The O(2) and CO reactions with the heme, alpha-hydroxyheme, and verdoheme complexes of heme oxygenase have been studied, The heme complexes of heme oxygenase isoforms-1 and -2 have similar O(2) and CO binding properties. The O(2) affinities are very high, KO(2) = 30-80 mu M(-1), which is 30-90-fold greater than those of mammalian myoglobins, The O(2) association rate constants are similar to those for myoglobins (k(O2)', = 7-20 mu M(-1) s(-1)), whereas the O(2) dissociation rates are remarkably slow (k(O2) = 0.25 s(-1)), implying the presence of very favorable interactions between bound O(2) and protein residues in the heme pocket, The CO affinities estimated for both isoforms are only 1-6-fold higher than the corresponding O(2) affinities.

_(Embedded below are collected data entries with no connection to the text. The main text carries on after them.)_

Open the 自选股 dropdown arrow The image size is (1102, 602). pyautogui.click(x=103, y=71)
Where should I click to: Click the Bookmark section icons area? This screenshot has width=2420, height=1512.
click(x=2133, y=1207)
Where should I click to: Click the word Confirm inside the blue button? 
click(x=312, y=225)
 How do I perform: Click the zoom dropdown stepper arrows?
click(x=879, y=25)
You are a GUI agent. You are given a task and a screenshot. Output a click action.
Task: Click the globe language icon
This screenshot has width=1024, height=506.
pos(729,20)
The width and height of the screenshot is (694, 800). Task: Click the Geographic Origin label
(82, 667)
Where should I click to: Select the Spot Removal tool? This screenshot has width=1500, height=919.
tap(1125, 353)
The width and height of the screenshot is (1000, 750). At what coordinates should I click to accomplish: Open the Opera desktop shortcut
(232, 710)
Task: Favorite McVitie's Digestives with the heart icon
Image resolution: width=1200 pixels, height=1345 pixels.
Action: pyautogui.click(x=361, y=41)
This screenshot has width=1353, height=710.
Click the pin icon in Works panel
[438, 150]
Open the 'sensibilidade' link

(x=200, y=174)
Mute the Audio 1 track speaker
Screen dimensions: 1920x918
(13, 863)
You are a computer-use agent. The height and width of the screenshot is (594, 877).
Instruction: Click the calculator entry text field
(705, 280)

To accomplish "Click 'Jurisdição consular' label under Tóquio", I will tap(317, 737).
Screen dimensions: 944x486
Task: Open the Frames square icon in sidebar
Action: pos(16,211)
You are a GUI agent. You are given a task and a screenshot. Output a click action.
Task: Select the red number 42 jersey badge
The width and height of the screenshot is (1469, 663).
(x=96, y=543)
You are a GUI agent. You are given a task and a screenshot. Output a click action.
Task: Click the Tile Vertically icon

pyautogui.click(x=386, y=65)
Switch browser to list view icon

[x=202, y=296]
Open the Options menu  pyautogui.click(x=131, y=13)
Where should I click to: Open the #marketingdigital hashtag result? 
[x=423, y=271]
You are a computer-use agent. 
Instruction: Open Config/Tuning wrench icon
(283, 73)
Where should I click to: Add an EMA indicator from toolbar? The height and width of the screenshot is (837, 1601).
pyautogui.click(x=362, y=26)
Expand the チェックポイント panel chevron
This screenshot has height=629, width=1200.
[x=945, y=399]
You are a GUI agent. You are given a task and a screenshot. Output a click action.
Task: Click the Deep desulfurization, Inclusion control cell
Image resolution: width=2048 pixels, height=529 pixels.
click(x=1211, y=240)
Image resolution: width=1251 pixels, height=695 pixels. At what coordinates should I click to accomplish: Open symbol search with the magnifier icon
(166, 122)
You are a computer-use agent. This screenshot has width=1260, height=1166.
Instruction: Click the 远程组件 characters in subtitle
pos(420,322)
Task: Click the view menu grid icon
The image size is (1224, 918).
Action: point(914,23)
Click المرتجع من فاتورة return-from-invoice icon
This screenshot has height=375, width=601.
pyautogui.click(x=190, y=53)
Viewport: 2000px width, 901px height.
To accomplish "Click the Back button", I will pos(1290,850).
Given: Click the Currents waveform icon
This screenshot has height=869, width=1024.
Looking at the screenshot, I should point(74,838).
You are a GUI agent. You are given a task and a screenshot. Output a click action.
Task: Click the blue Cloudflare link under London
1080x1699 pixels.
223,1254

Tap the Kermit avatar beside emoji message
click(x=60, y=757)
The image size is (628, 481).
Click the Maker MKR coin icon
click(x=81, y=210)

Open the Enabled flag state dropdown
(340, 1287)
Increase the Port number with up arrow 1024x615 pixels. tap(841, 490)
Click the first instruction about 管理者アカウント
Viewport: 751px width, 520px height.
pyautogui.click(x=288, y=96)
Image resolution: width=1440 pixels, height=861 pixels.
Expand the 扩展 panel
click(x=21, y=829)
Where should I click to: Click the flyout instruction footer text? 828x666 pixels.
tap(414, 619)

Thus, heme oxygenase discriminates much more strongly against CO binding than either myoglobin or hemoglobin. The CO binding reactions with the ferrous alpha-hydroxyheme complex are similar to those of the protoheme complex, and hydroxylation at the alpha-meso position does not appear to affect the reactivity of the iron atom. In contrast, the CO affinities of the verdoheme complexes are >10,000 times weaker than those of the heme complexes because of a 100-fold slower association rate constant (k(CO)' approximate to 0.004 mu M(-1) s(-1)) and a 300-fold greater dissociation rate constant (k(CO) approximate to 3 s(-1)) compared with the corresponding rate constants of the protoheme and alpha-hydroxyheme complexes, positive charge on the verdoporphyrin ring causes a large decrease in reactivity of the iron.